-- Opening Marker --
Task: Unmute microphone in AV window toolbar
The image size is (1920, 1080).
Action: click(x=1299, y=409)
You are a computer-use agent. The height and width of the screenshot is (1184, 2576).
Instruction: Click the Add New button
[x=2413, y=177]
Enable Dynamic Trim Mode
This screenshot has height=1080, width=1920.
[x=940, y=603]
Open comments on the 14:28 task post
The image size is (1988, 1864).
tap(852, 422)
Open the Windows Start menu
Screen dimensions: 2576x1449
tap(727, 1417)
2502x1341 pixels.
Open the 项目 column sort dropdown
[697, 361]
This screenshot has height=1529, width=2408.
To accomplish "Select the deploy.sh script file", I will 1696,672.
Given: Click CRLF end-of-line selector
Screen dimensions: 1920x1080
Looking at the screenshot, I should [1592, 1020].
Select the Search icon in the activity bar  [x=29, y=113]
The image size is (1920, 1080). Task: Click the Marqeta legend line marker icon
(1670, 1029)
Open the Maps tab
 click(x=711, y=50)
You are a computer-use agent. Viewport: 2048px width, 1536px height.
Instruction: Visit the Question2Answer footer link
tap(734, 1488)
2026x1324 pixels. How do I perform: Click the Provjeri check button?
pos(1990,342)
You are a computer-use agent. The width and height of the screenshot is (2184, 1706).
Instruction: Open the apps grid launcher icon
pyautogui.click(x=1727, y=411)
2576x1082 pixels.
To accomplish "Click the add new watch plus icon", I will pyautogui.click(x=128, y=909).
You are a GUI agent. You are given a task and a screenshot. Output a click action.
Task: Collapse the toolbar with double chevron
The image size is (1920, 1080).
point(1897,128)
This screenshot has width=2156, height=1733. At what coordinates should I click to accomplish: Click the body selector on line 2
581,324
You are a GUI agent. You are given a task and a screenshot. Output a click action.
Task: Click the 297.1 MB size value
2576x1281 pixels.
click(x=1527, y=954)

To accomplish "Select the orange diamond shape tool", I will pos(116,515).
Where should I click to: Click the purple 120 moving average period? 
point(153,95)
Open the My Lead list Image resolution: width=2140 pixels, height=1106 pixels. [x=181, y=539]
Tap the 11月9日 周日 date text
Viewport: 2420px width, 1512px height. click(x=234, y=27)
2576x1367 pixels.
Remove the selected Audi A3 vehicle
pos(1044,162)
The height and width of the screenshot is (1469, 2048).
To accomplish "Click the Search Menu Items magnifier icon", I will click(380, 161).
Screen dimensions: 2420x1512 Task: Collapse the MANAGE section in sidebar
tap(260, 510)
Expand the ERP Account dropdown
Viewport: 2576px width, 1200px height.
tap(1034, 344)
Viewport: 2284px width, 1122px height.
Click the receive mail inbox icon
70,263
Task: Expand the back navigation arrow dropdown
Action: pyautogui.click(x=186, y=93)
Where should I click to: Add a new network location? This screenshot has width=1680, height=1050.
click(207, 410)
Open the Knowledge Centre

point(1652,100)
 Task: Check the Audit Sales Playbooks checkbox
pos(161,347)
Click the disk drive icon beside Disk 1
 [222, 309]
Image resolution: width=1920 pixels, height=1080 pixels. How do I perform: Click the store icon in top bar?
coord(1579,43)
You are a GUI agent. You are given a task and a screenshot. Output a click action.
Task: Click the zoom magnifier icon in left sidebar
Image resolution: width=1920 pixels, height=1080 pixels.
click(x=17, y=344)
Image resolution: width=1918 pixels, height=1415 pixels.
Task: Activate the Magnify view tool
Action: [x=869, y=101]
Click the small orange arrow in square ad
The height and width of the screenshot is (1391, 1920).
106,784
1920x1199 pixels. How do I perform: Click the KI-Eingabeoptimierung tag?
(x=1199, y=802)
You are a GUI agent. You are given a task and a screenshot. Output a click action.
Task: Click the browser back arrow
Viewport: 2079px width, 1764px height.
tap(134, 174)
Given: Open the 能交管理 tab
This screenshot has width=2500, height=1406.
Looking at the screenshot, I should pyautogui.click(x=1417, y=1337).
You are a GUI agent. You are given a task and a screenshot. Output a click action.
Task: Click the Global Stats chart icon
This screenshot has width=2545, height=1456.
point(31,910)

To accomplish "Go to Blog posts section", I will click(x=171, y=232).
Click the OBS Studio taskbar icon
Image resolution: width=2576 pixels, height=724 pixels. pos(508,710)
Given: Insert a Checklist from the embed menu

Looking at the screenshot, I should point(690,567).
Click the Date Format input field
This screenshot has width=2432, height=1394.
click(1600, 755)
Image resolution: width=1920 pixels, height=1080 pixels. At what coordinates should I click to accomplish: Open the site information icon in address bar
-- Closing Marker --
* [TASK BRIEF]:
Could you reproduce, exactly, every line above from the line with "Select the Search" to the line with "Task: Click the 297.1 MB size value", and no other line? Both ends count.

* [RESULT FOR THIS TASK]:
Select the Search icon in the activity bar  [x=29, y=113]
The image size is (1920, 1080). Task: Click the Marqeta legend line marker icon
(1670, 1029)
Open the Maps tab
 click(x=711, y=50)
You are a computer-use agent. Viewport: 2048px width, 1536px height.
Instruction: Visit the Question2Answer footer link
tap(734, 1488)
2026x1324 pixels. How do I perform: Click the Provjeri check button?
pos(1990,342)
You are a computer-use agent. The width and height of the screenshot is (2184, 1706).
Instruction: Open the apps grid launcher icon
pyautogui.click(x=1727, y=411)
2576x1082 pixels.
To accomplish "Click the add new watch plus icon", I will pyautogui.click(x=128, y=909).
You are a GUI agent. You are given a task and a screenshot. Output a click action.
Task: Collapse the toolbar with double chevron
The image size is (1920, 1080).
point(1897,128)
This screenshot has width=2156, height=1733. At what coordinates should I click to accomplish: Click the body selector on line 2
581,324
You are a GUI agent. You are given a task and a screenshot. Output a click action.
Task: Click the 297.1 MB size value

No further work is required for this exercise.